George Mallas “Let the Day Decide” (LP)

Pop music doesn’t have to be complicated and, truth be told, it’s often a lot more fetching when it’s presented simply as opposed to with a lot of frills. There are plenty of singer/songwriters who might disagree with me on this point, but if there’s one who is sympatico with the sentiments of this statement, it’s George Mallas; in his new album Let the Day Decide, Mallas is leaning on the melodies as opposed to the machinery, relaying emotional commentary that comes from the heart first and foremost. His diction is impressive, but more importantly, his verses feel entirely genuine and to the point.


All of the magic in Let the Day Decide starts with the harmonies, whether they be simple ala “My Beliefs / The Prayer” and “Shine” or a bit more intricate in the title track, “It’s Lost,” and “Chasing Rainbows,” and this can be credited to the delicate vocal of our singer without question. He’s got quite the limber delivery, but more importantly than this, he’s able to construct so much more here through minimalism than he ever would decadence.

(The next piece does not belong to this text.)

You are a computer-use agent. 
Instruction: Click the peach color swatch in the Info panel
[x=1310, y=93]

He’s using a lack of sonic depth to emphasize his poeticism, which isn’t very common in his scene, to say the least.

Rhythm is a significant contributor to the narratives in this record for sure, but it’s all the more meaningful an element to behold in tracks like “Go and Behold,” “For Love,” and “Don’t Walk Away (Dragon Song).” These songs give us a good concept of how important using detail to express himself is to this player, and I would argue that for what they collectively share aesthetically they also tease a sense of experimentalism that has the potential to do a lot for this artist’s career as he gains a little more footing on the mainstream end of the market.

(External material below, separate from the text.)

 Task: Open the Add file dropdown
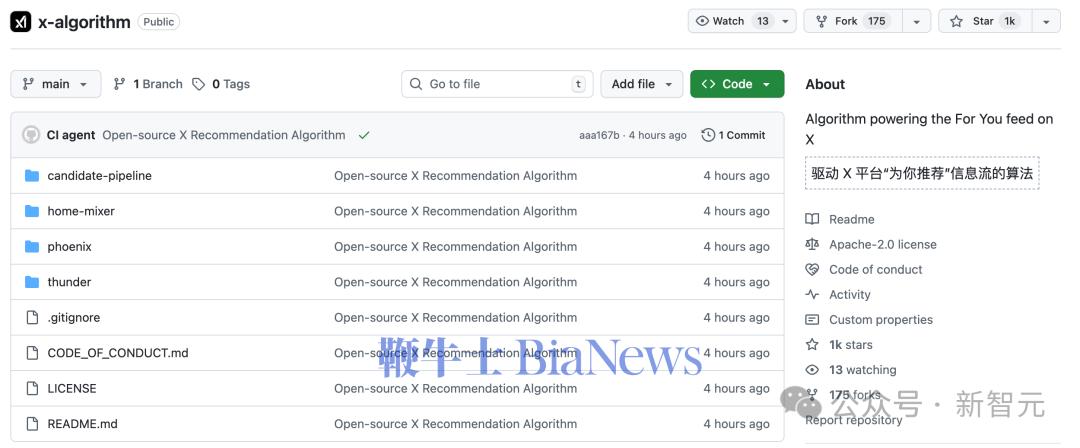point(641,84)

I really like the natural feel of this material, and I would even go so far as to argue that it makes it even easier for this vocal to slide into the bigger melodies seamlessly. There’s no pushback from the beat in “History” or “Your Name” – it’s all hook and harmony from the get-go, which allows for Mallas to cut out the aggression a lot of other pop singers have to employ when making this kind of music work. He was born to step up to the microphone, and while there’s still room for growth, what we’re getting in these performances is ace to put it quite mildly indeed.

Simple but still a lot more vibrant than some of the other content I’ve been hearing from the same genre lately, Let the Day Decide is an immersive effort that is certain to stoke a big reaction out of pop fans this summer, if not everyone who has a taste for the melodic wonderment coming out of the American underground at the moment. This is certainly an exceptional release on all fronts, and hopefully just a glimpse into what this singer/songwriter will produce again in the future.